By Jamey Dunn
Gov. Pat Quinn, legislative leaders and the business community agree that legislators need to approve substantial workers’ compensation reforms by the end of the spring legislative session, but what a reform package would look like is still unclear.
“This is one of our No.1 issues in Illinois, this year. We’re going to get it done this year,” Quinn said as he presented the broad strokes of his reform proposal during an Illinois Chamber of Commerce event today. His plan calls for new standards for arbitrators who make decisions on workers’ compensation cases and “enhanced authority” to investigate fraud. Quinn also wants to limit arbitrators' terms to three years and subject them to performance evaluations. Under Quinn’s proposal, workers who are injured while intoxicated would not be eligible for benefits.
The plan Quinn described was short on details, but he did provide estimates for cost savings for businesses: “Our plan would save even more than $500 million.”
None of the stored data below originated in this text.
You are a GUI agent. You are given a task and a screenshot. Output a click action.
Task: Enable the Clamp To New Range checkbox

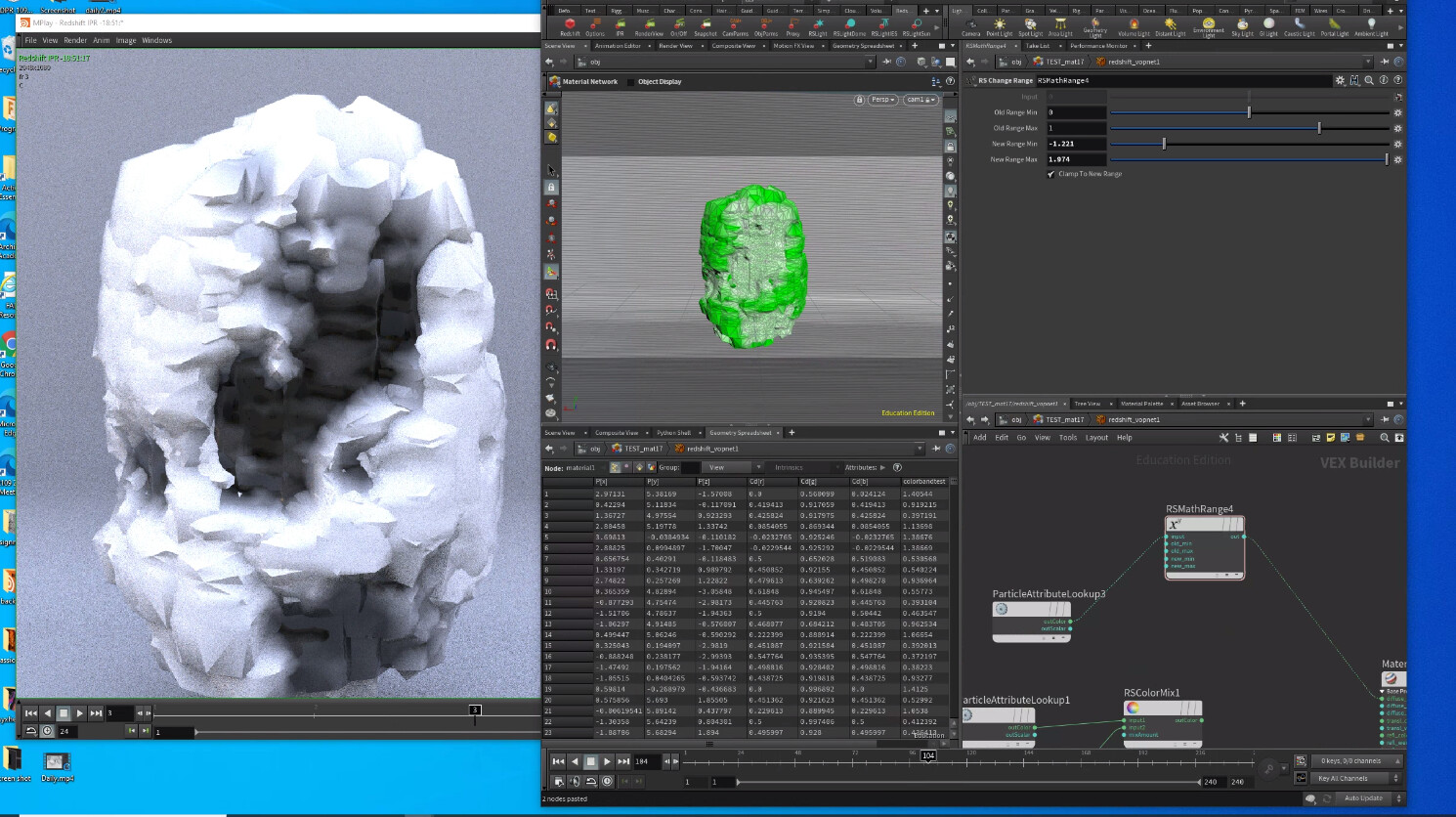pos(1051,173)
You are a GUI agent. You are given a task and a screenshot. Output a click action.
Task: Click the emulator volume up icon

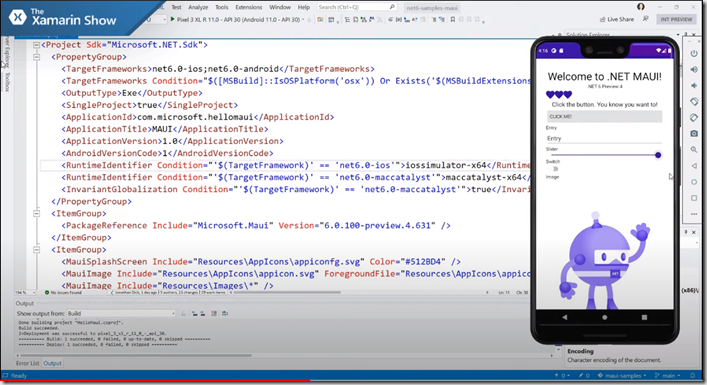point(693,69)
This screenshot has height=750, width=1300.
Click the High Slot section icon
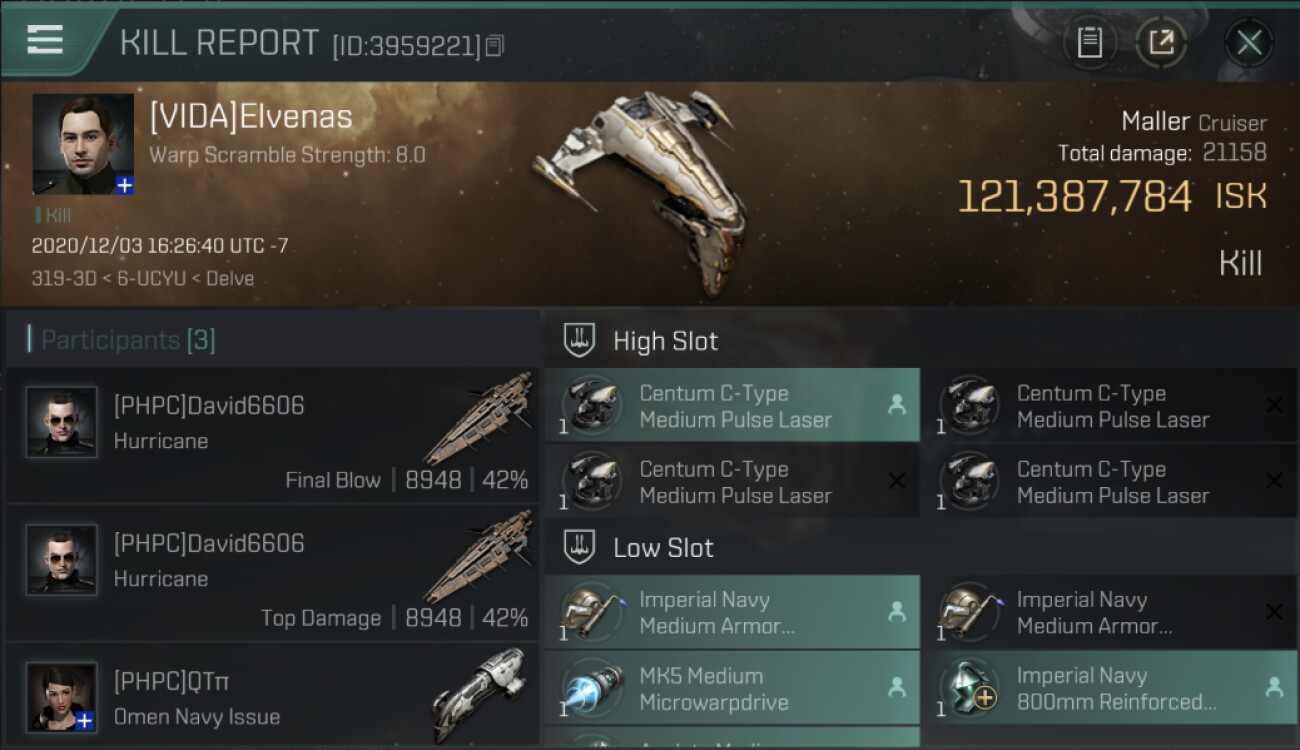click(580, 340)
Quinn’s proposal calls for reducing fees doctors are paid by 30 percent, which he estimates would save $500 million alone. He also calls for returning compensation for partial permanent disabilities to levels paid out before 2005, a move he says would save $40 million. He also proposes to cap benefits for carpal tunnel syndrome, which he says would save about $19 million. Quinn has yet to introduce his plan introduced in legislation for lawmakers to consider.
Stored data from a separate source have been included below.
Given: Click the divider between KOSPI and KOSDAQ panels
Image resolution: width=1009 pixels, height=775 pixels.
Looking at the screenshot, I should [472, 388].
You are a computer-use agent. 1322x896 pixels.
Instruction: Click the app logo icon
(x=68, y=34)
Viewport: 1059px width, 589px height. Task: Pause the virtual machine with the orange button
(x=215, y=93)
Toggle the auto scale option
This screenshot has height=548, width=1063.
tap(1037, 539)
However, Quinn’s plan did not address the issue of causation, which representatives of the business community say is their top priority. Businesses want employees who make a workers’ compensation claim to prove that their injuries are caused, at least in part, by their work.
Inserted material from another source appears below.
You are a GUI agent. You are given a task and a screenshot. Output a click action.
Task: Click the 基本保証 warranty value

“In Illinois, the threshold for a workers’ comp claim is extremely low. Somehow, we have got to raise that threshold,” said Doug Whitley, president of the Illinois Chamber of Commerce. “Right now, an employee who starts work tomorrow can file a worker’s comp claim for all previous experience that’s probably not job-related. We need to have workers’ comp be (for) a job-related injury.” Whitley said Quinn's plan had some positive changes, but without taking up causation, it's not enough.
However, Marion Democratic Rep. John Bradley, who worked on a workers’ compensation reform legislation that stalled at the end of last session, said that for businesses to have the causation requirements they are seeking, cases would have to go back into the court system. He said if interest groups cannot agree on a compromise reform package, it would be better to just do away with the system completely
“If you’re not going to take the action to reform the system, then let’s do away with the system,” Bradley said during floor debate of House Bill 1032. “I’m saying that the comp act currently is not providing for the general well being of anybody.” CORRECTION: The House approved the removal of some procedural roadblocks to Bradley's bill, but has yet to vote on the bill itself. Bradley's workers' compensation bill is House Bill 1032. It was listed here as House Bill 3428, which instead repeals a variety of other provisions relating to farming and labor.
Although the House approved Bradley’s bill, Whitley said he does not take the proposal seriously. “I think that’s more for show and drama than it is for reality.”
Bradley emerged frustrated from his attempts at negotiating changes to the workers’ compensation law, and most everyone involved agrees that hammering out a compromise between some of the biggest interest groups associated with Illinois government—business, the health care sector, unions and trial lawyers—will not be easy.
“I know that there are many interest groups that want to stand still. They don’t want to change. They kind of benefit from the status quo,” Quinn said. “There will be some pain, there will be some sacrifice, but nobody is going to get scalped in our reform. Maybe some folks would get a haircut, but nobody’s going to get scalped.”
Senate President John Cullerton said there is opposition to change on both sides of the aisle. He warned that any interest group digging in and making a given issue a “deal breaker” would be counter productive to negotiations. “We’ve really narrowed—I think—a lot of the issues. There’s still three of four left that are very important. Always in politics, you try to do things that save a little face for both sides, and that’s what we’re going to be trying to do. But it’s not easy.”